In essence, the program evaluation studies funded by the NSCCI have provided the relevant evidence to inform and develop a coordinated, comprehensive, and collaborative complex care program that meets the needs of CMC and their families across the province. Evidence generated by the NSCCI-funded projects has led to an Ontario-wide clinical service delivery model—‘Complex Care for Ontario’—funded by the Ontario Ministry of Health. In addition, numerous international delegations from around the world (USA, Europe, Asia, Australasia) have visited the Hospital for Sick Children to learn about the complex care program and implement the model in their home countries. This speaks to the credibility and innovative nature of the clinical program that has been built on research evidence.

NSCCI-funded projects on diagnosis, treatment, and prognosis have been used to develop evidence-informed care plans for CMC that have been disseminated and implemented internationally. The findings from NSCCI projects on resident training in complex care have been incorporated into the teaching curriculum for paediatric residents. Last, the results of the social determinants of health research funded by NSCCI have been used in social policy decision-making by relevant provincial government departments.

3.4. Future Plans and Reflections

The Hospital for Sick Children Foundation has carefully stewarded the philanthropic funds donated to support the NSCCI initiative. As of 2022, the NSCCI endowment has grown to almost CAD 2 million and the endowment funds will continue to support the NSCCI national open grants competition that funds two to three operating grants on CMC each year.
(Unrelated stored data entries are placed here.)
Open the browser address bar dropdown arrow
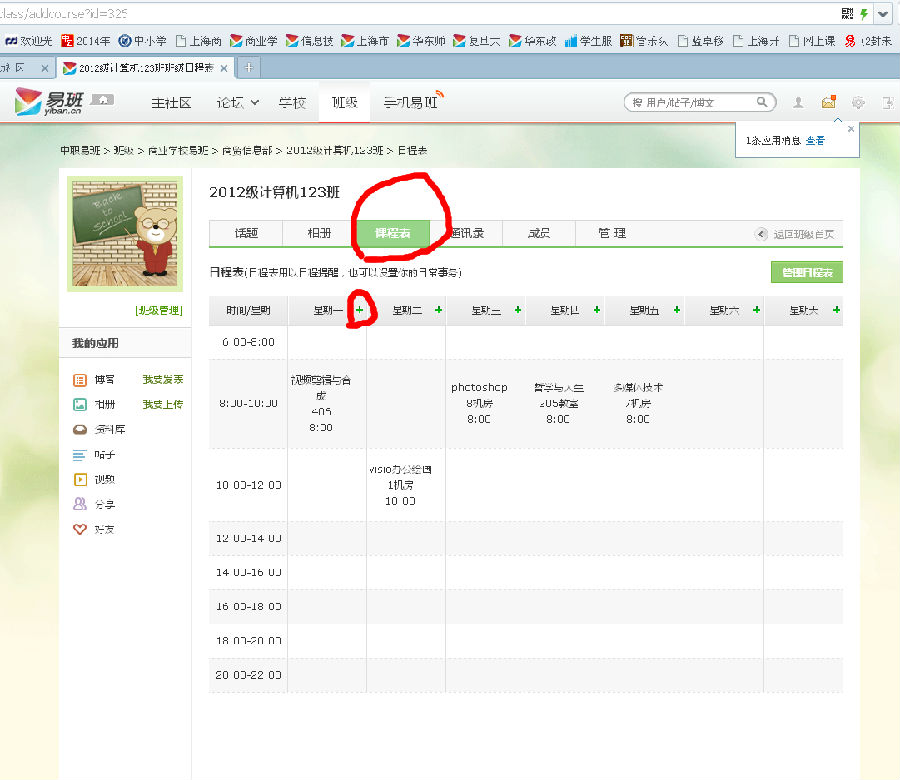Screen dimensions: 900x780 [x=883, y=13]
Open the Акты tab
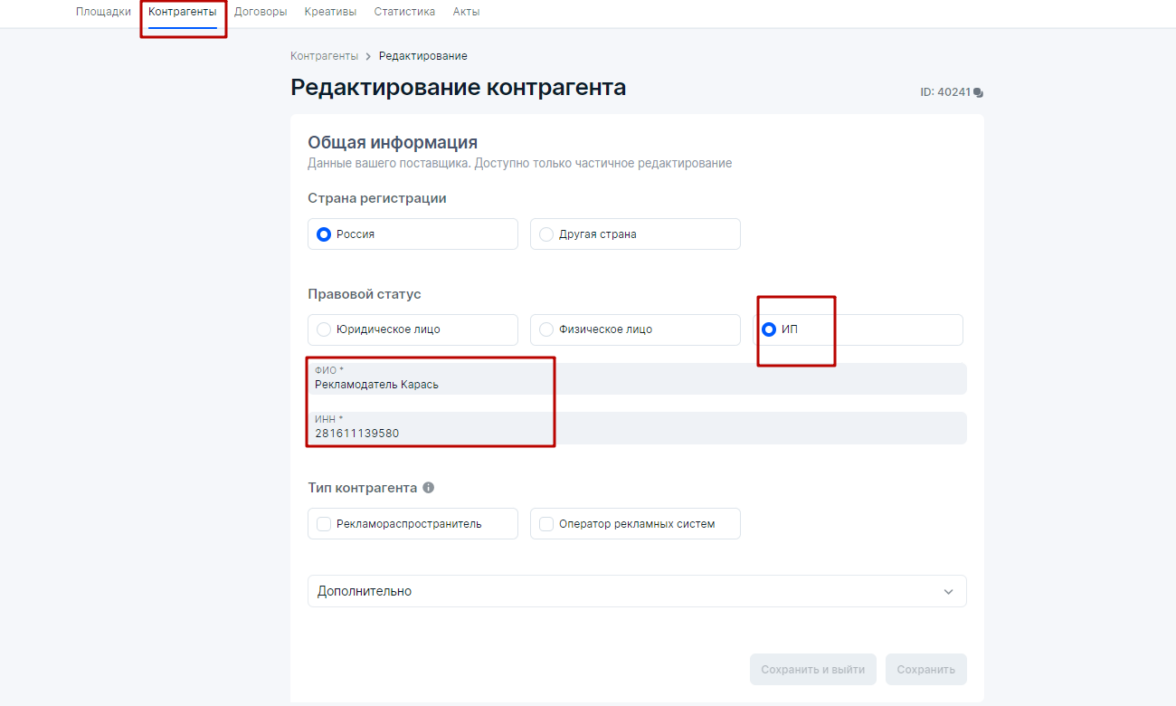This screenshot has height=706, width=1176. [466, 12]
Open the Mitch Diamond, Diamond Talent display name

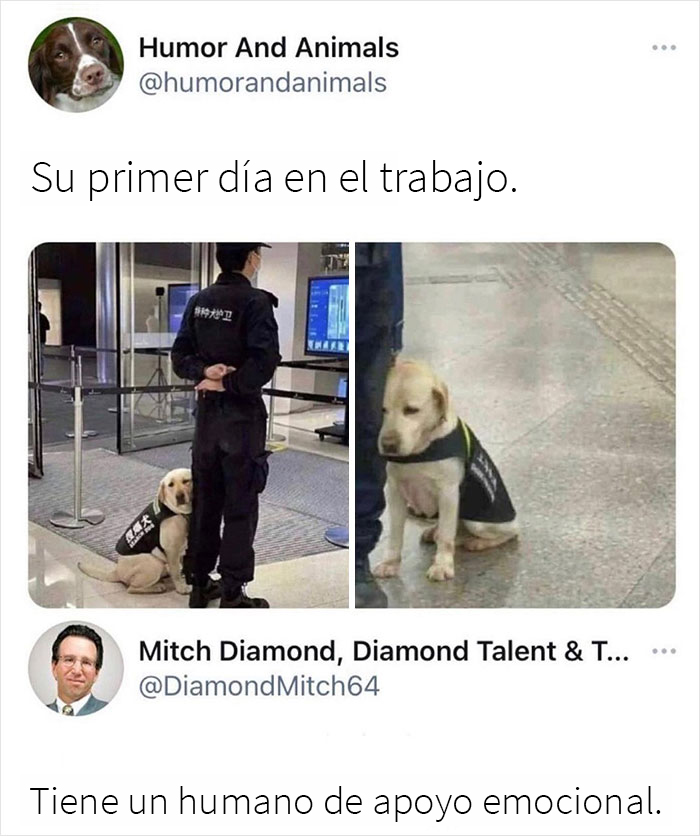click(x=384, y=651)
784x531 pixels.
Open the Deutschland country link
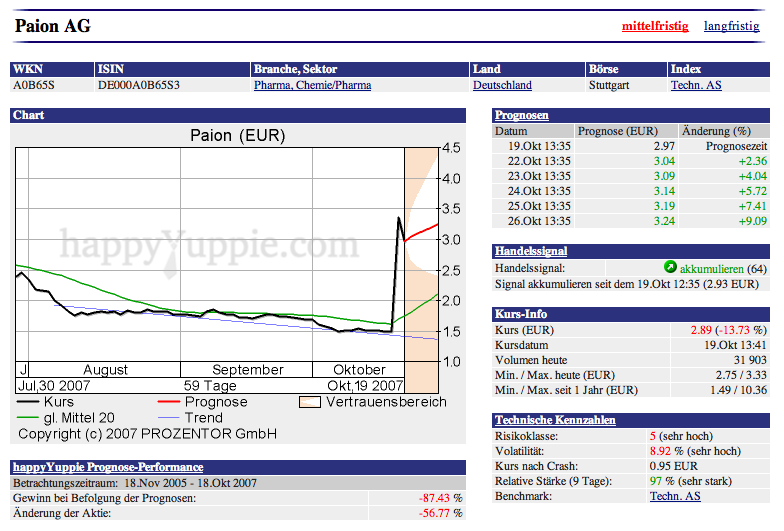(x=502, y=86)
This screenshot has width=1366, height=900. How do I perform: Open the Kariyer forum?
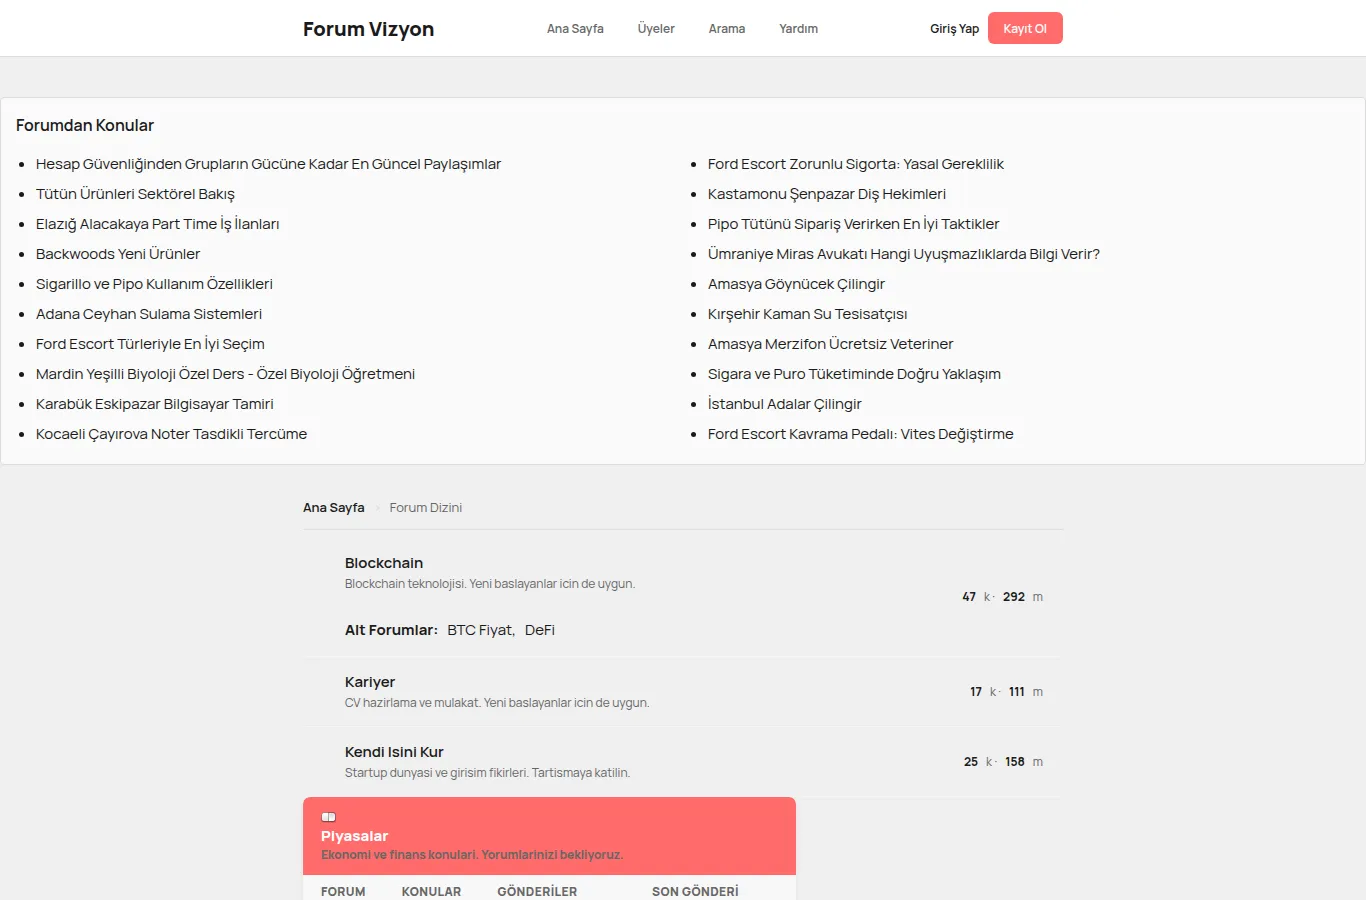pos(370,682)
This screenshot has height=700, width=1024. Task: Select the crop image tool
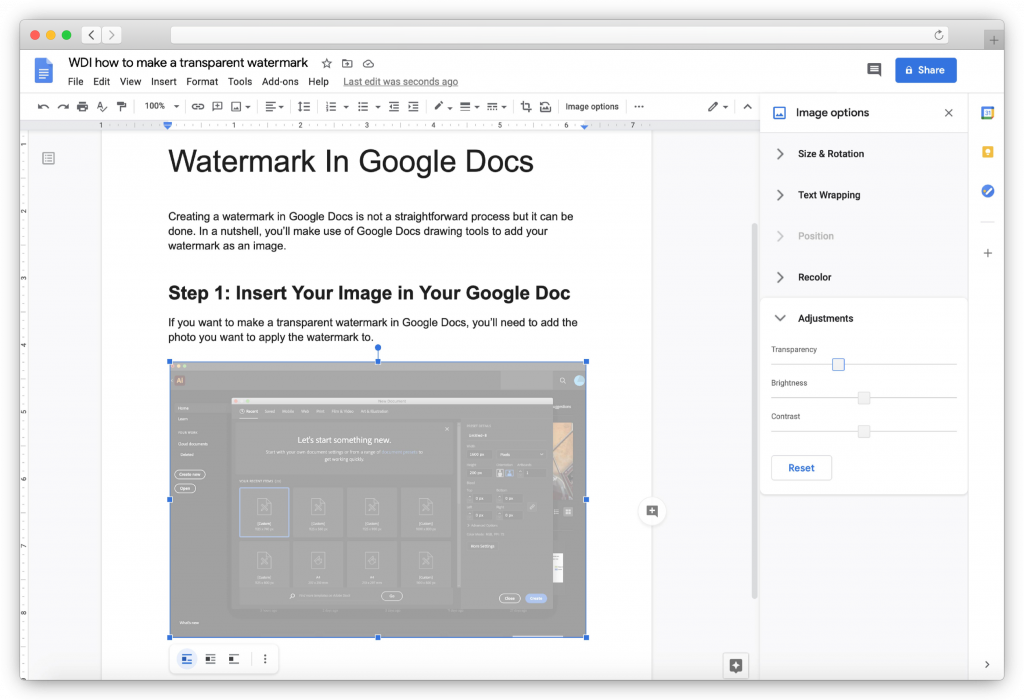click(x=526, y=106)
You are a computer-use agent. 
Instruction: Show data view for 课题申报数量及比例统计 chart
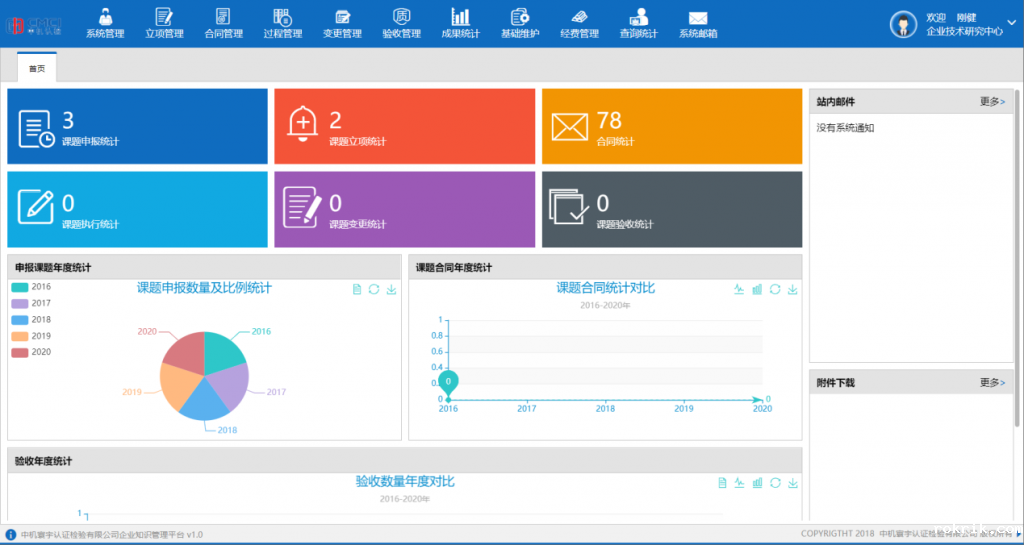click(357, 290)
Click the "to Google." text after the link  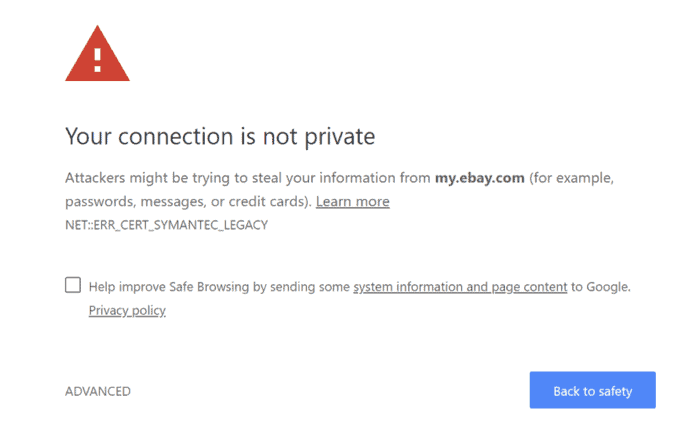[x=601, y=287]
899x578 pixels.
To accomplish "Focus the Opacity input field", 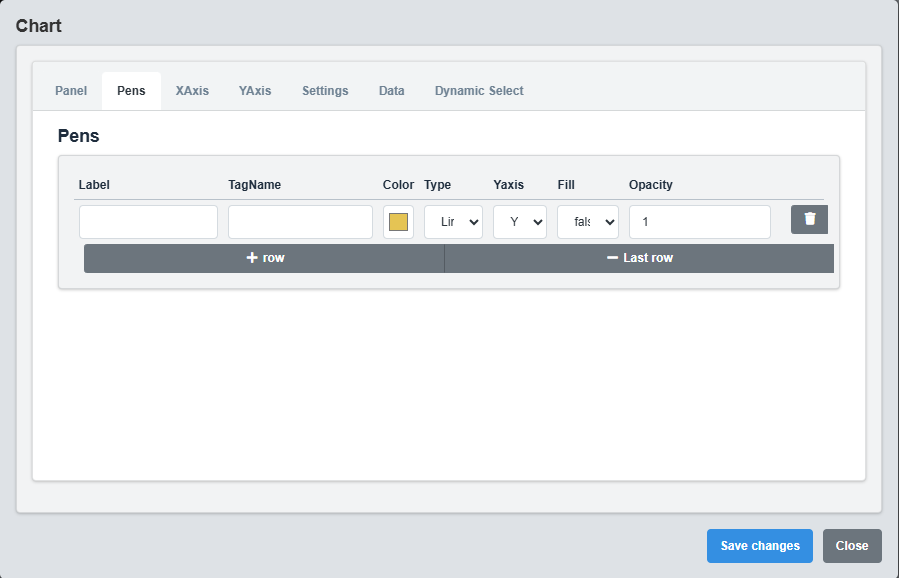I will tap(699, 222).
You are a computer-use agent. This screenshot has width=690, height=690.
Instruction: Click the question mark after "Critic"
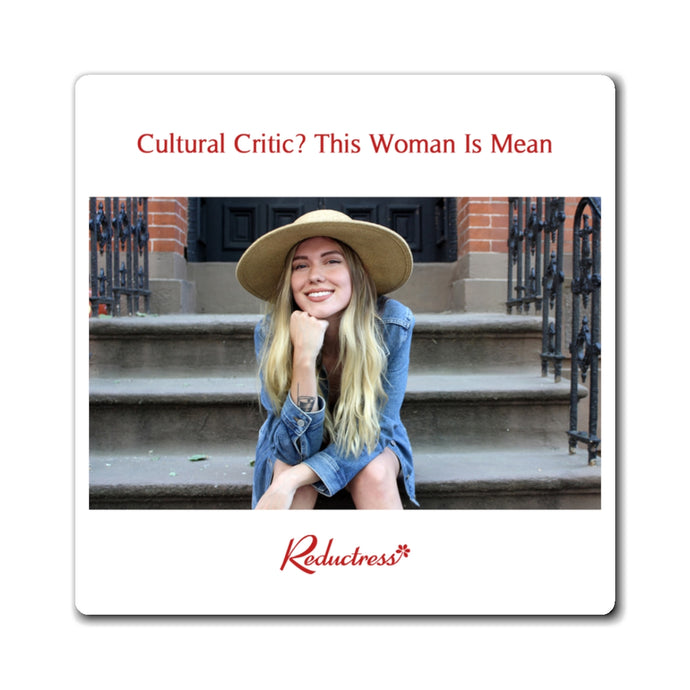[300, 143]
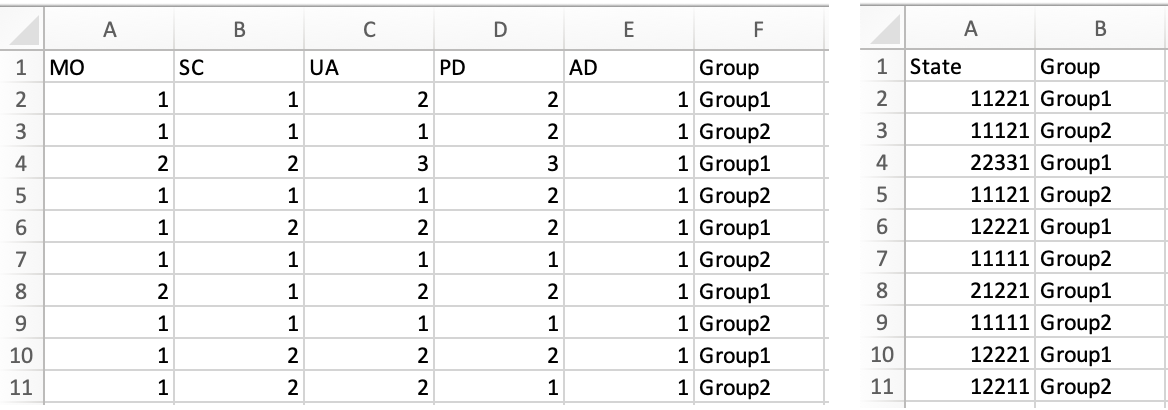Select column A header above State
Screen dimensions: 1168x410
click(x=969, y=31)

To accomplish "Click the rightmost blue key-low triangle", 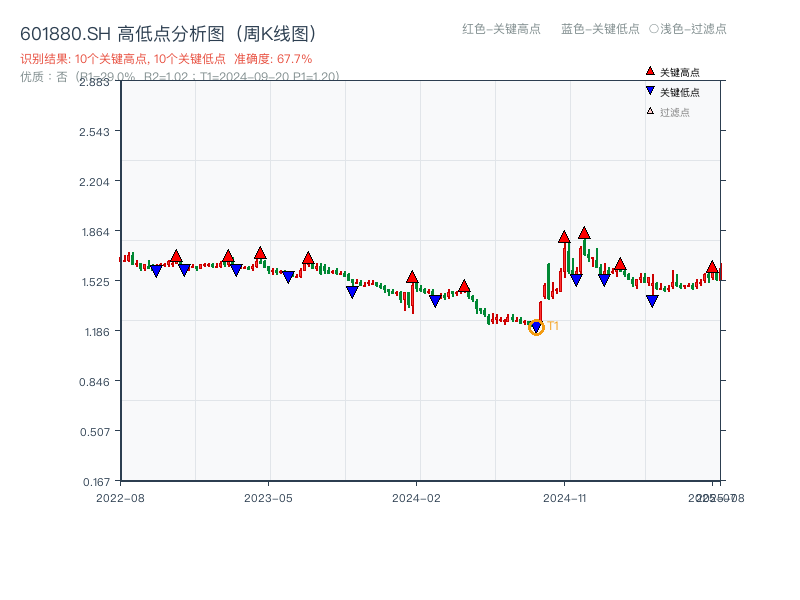I will 652,301.
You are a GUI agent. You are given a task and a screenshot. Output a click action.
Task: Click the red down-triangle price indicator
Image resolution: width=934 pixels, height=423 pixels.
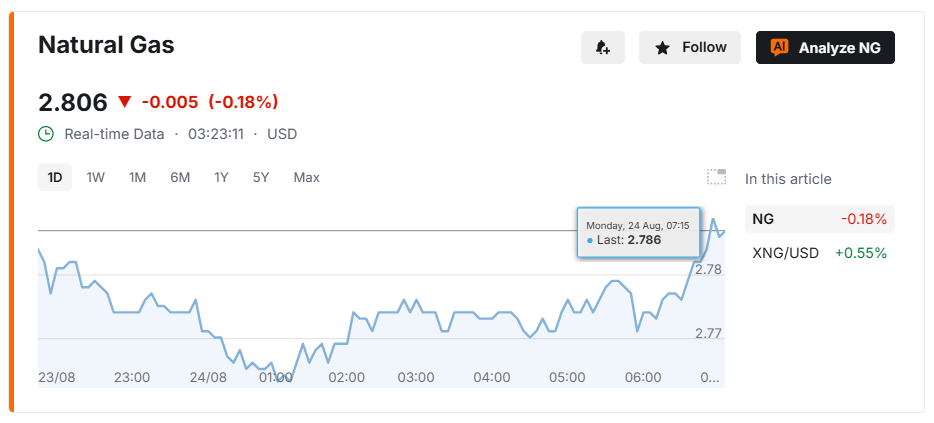(124, 102)
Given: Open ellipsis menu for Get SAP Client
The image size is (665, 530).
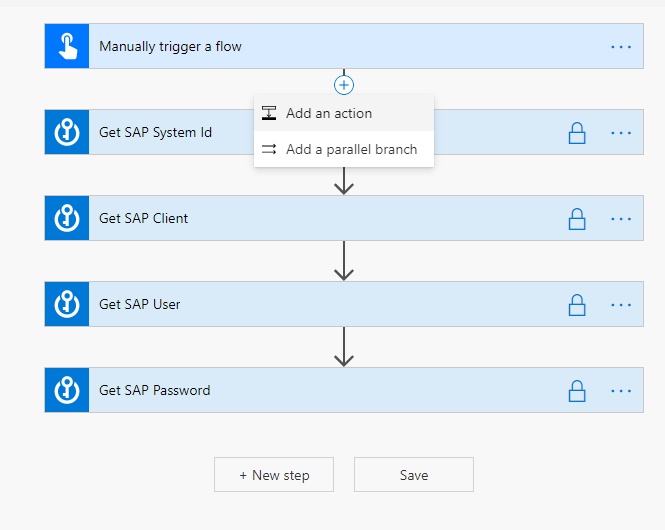Looking at the screenshot, I should 621,219.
Several factors have likely contributed to the success of the NSCCI initiative. First, the Hospital for Sick Children Foundation has worked diligently to raise funds for the initiative and steward the donations. Second, the grants competition has led to high-quality, relevant research because of rigorous peer-review and panel discussion and the requirement for patient partners in all applications. Third, the clinical CMC program at the Hospital for Sick Children has succeeded because of strong institutional support at the divisional and departmental levels. Last, the NSCCI, and CMC clinical leaders have built strong relationships with knowledge users and policymakers, which has led to the translation and implementation of NSCCI research findings into practice and policy provincially, nationally, and internationally.

4. Discussion

Philanthropic donations to honour the memory of Dr. Saunders led to the development of the NSCCI. Norm’s vision was that children with CMC (and their families) would receive comprehensive, coordinated, integrated, high-quality clinical care, based on high-quality research evidence. The NSCCI grants competition has generated a substantial body of research evidence on complex care; a clinical area that has traditionally been under-researched. Further, the findings from NSCCI projects have directly and significantly influenced clinical care, education, and policy for CMC and their families. The NSCCI initiative has raised awareness of the challenges faced by CMC and their families, built research and clinical capacity, catalysed clinical and research networks, helped train paediatric residents and allied health professionals (nurse practitioners, dieticians), and improved the health and well-being of children with medical complexity and their families across Canada and beyond. Norm would be proud.